An English Replacement for the “Bucket Brigade”
Newsham, an English inventor who died in 1743, is the fire-fighting apparatus’s official inventor. He submitted two patents to the Royal Patent Office of England in 1721 and 1725 (patent numbers 439 and 479) for a machine that used two single-acting pistons and an air vessel to draw water from a tank and project it at high pressure, effectively developing the first fire suppression system, ever. Newsham’s invention could hold around 170 gallons of water and it could pump that water at an impressive rate of 100 gallons per minute. His apparatus was a then-modernized solution for the crude concept of the Bucket Brigade: The idea that townsfolk must keep a bucket of water at their doorstep in case of a fire.
Though not technically a vehicle, the Newsham fire apparatus created the functionality that all modern fire trucks provide: a mobile fire suppression system using a pressurized storage tank and a hose. But this is only half the equation of the modern fire truck – what about self-propelled mobility, hydrants, and on-site water access?
From Tanks to Hydrants to Horses
The Newsham apparatus made its way to New York in 1731, though it wasn’t until 1822 that a suction apparatus would be invented, allowing firemen to pump water from a concentrated source instead of a self-contained tank. These man-powered machines would grow larger and larger, until horses became a necessity for carrying their weight. But horses were not always available, and they were often frightened by the sight and smell of open flames.

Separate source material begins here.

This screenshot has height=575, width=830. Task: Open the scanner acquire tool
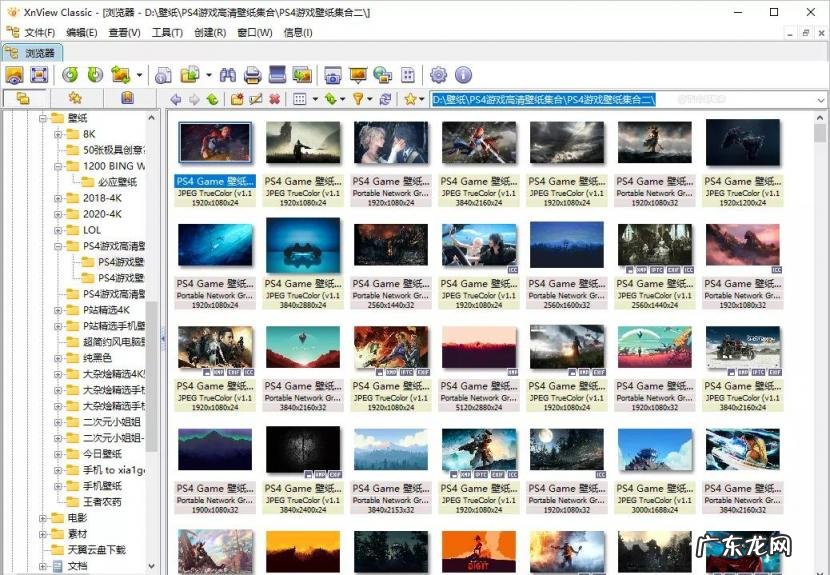pyautogui.click(x=277, y=75)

In 1829, Swedish-American inventor and steam engine inventor Johan Ericsson saw an opportunity to improve the Newsham fire apparatus’s mobility. Ericsson partnered with John Braithwaite, an English engineer, to develop the first motor-powered fire engine. It’s here we find that the iconic “fire engine” gets its name not from its purpose, but rather its original mode of automotive power:
How the Fire (Steam) Engine Got its Name
Ericsson’s first self-propelled vehicle used fire and steam as a source of energy for propulsion – effectively creating one of the first locomotives. In 1829, Braithwaite got the idea to mate Ericsson’s steam-fired engine with a Newsham fire-fighting apparatus. This is where we find the first true, fire-fighting automobile, real fire truck.
The Ericsson-Braithwaite fire engine was an exponentially more effective, mobile, and powerful apparatus than the original Newsham design. It could throw two tons of water per minute, could burn coke and coal, built pressure in just 20 minutes, and successfully saved the English Opera House and the Argyle Rooms from fiery destruction in 1830. The invention was so popular that engines ran in Berlin and Liverpool in the early 1830’s while Ericsson and Braithwaite continually improved the design.

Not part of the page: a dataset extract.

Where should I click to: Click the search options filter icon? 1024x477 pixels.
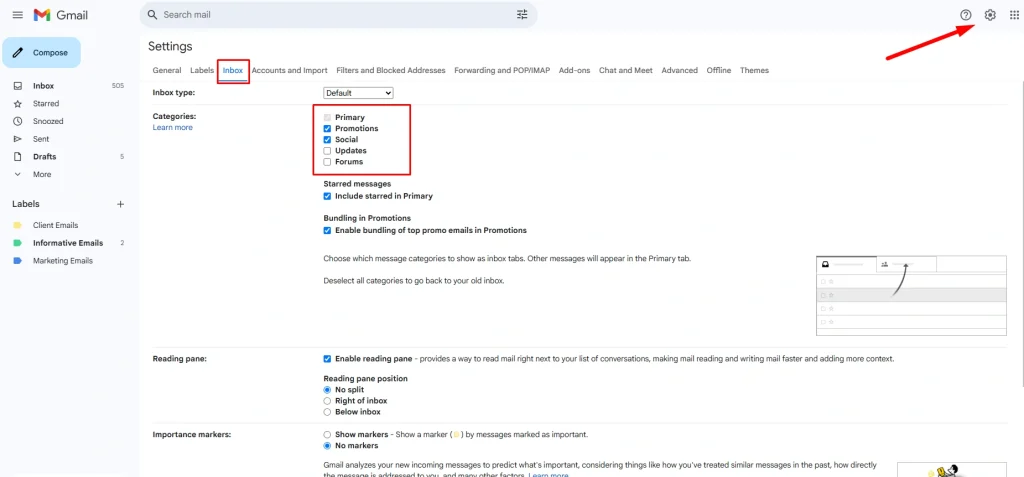(x=522, y=15)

From Horses to Hooks and Ladders
Though hardly comparable to the modern fire truck, the Ericsson-Braithwaite fire engine provided the foundation upon which the Ahrens-Fox and Mack Truck companies would build the first modern firefighting automobiles. Steam would be replaced by combustion in 1911, and in the 1930s, the sky-reaching buildings of then-modern America would demand a means of ladder access for firefighters to battle flames.
In 1931, inventor Daniel Hayes would develop the first aerial ladder truck (a vehicle separate from the fire engine), allowing firemen to reach up to 150 feet. It would not be until 1960 that the modern fire truck’s design would come to fruition, with the ladder mounted and capable of swiveling on a platform behind the fire engine’s cab. Truck builder International would create the gold standard of the modern vehicle with an engine equipped with water pumps, ladders, cherry pickers and enclosed seats. The rest is history.